__About this task__:
The reply to the records below should contain exactly the lines from the line with "Click the forward navigation arrow" through the line with "Given: Open the Today date range dropdown", and nothing besides.

(Dataset entries)
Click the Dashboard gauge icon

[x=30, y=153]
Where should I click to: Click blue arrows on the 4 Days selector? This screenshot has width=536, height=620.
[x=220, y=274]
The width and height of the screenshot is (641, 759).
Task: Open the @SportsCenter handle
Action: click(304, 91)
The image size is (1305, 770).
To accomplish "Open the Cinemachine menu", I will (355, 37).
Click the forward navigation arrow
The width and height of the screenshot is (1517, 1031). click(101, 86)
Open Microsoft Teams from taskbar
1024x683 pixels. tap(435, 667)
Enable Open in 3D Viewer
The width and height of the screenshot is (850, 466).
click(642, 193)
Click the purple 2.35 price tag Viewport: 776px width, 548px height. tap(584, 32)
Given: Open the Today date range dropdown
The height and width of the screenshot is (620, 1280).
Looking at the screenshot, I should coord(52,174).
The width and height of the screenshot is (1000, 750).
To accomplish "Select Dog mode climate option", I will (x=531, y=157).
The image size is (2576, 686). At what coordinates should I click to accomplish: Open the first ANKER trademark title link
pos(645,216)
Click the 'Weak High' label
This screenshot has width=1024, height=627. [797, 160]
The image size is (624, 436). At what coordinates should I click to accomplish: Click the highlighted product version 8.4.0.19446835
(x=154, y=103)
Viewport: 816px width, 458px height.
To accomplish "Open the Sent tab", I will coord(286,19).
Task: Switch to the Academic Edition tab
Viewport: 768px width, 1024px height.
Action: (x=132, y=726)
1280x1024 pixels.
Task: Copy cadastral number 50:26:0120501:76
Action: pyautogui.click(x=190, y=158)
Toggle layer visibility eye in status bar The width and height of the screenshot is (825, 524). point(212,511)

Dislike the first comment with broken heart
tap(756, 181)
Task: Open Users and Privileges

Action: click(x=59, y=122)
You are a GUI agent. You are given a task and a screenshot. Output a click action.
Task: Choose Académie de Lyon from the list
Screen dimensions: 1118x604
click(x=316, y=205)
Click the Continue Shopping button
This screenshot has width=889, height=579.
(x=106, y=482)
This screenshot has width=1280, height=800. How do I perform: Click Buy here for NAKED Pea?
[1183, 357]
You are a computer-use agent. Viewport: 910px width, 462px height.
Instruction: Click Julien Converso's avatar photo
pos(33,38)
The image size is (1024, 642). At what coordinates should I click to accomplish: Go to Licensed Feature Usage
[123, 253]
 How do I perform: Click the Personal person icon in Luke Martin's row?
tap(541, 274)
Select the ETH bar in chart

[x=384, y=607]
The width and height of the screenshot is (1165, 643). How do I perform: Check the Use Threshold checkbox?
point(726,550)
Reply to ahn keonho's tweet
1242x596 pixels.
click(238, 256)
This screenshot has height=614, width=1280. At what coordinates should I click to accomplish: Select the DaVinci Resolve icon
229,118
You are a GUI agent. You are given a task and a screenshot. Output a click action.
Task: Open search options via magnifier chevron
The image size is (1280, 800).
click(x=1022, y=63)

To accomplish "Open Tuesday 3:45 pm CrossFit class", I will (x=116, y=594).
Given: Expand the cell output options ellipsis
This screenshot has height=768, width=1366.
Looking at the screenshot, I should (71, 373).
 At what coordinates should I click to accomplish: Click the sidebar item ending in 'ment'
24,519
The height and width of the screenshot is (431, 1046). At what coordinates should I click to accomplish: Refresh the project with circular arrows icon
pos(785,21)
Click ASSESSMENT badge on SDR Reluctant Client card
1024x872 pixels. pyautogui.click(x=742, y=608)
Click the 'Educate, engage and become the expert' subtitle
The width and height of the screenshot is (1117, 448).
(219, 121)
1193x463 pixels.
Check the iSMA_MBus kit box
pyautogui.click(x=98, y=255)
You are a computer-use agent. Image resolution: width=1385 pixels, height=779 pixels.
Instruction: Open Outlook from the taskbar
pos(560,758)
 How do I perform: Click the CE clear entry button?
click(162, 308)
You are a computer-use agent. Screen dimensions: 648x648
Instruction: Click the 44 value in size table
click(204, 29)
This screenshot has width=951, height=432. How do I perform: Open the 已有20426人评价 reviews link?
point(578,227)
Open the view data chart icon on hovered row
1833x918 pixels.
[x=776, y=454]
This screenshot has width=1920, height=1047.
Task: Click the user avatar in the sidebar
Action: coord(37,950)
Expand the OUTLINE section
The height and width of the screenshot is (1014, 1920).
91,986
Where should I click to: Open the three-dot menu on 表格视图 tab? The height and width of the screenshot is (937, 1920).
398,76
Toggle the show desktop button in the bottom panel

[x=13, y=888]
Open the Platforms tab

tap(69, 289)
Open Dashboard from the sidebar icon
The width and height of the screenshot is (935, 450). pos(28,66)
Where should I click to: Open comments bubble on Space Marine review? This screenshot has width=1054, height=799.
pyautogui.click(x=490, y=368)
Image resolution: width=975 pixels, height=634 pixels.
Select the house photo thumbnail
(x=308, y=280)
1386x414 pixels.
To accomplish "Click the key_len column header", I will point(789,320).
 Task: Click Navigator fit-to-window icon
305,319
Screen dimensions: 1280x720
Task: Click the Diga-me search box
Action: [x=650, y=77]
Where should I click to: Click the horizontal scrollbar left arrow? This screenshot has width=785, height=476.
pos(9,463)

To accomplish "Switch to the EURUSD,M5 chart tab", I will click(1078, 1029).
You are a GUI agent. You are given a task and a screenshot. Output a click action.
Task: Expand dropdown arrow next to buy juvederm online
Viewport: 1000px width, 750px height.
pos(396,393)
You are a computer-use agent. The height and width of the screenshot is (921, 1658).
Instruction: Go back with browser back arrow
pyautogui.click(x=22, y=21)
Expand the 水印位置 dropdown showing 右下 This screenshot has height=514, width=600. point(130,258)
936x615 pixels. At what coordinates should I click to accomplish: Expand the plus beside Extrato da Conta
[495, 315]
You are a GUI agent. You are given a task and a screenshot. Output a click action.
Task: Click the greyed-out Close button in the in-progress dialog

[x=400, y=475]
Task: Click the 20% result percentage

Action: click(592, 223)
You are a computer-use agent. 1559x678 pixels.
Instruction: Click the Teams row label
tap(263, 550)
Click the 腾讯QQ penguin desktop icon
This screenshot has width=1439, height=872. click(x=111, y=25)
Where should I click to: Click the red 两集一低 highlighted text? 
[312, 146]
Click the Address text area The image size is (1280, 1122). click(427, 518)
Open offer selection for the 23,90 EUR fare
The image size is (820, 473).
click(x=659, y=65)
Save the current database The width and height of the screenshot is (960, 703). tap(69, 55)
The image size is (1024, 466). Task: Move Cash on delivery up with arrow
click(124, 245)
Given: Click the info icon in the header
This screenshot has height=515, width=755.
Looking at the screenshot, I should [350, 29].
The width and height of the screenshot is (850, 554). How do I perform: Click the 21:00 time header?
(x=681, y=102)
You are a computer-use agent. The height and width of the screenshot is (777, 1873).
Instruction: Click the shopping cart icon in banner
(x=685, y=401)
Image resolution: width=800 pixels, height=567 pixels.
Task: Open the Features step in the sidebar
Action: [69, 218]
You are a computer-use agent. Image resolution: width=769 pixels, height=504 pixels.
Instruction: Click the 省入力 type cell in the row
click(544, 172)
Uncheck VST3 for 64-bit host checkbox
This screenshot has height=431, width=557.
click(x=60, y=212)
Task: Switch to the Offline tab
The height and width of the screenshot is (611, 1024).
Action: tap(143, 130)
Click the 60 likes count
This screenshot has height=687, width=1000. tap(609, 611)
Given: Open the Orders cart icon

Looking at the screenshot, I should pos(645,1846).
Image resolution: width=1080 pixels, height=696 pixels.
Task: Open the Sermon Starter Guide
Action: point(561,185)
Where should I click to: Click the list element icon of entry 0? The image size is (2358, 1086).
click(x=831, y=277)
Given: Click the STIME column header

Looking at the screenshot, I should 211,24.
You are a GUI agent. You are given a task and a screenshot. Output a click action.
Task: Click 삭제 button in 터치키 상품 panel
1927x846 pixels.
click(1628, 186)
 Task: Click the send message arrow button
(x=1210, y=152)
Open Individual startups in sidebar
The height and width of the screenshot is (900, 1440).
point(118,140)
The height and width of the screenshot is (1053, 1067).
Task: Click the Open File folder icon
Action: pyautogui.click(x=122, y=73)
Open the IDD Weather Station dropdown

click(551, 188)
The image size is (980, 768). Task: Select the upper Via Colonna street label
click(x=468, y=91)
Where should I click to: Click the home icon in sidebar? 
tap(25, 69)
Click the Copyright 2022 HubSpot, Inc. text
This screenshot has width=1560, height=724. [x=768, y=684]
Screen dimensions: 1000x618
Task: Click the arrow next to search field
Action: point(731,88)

__Answer section__:
Click the forward navigation arrow
The width and height of the screenshot is (1517, 1031). click(101, 86)
Open Microsoft Teams from taskbar
1024x683 pixels. tap(435, 667)
Enable Open in 3D Viewer
The width and height of the screenshot is (850, 466).
click(642, 193)
Click the purple 2.35 price tag Viewport: 776px width, 548px height. tap(584, 32)
Given: Open the Today date range dropdown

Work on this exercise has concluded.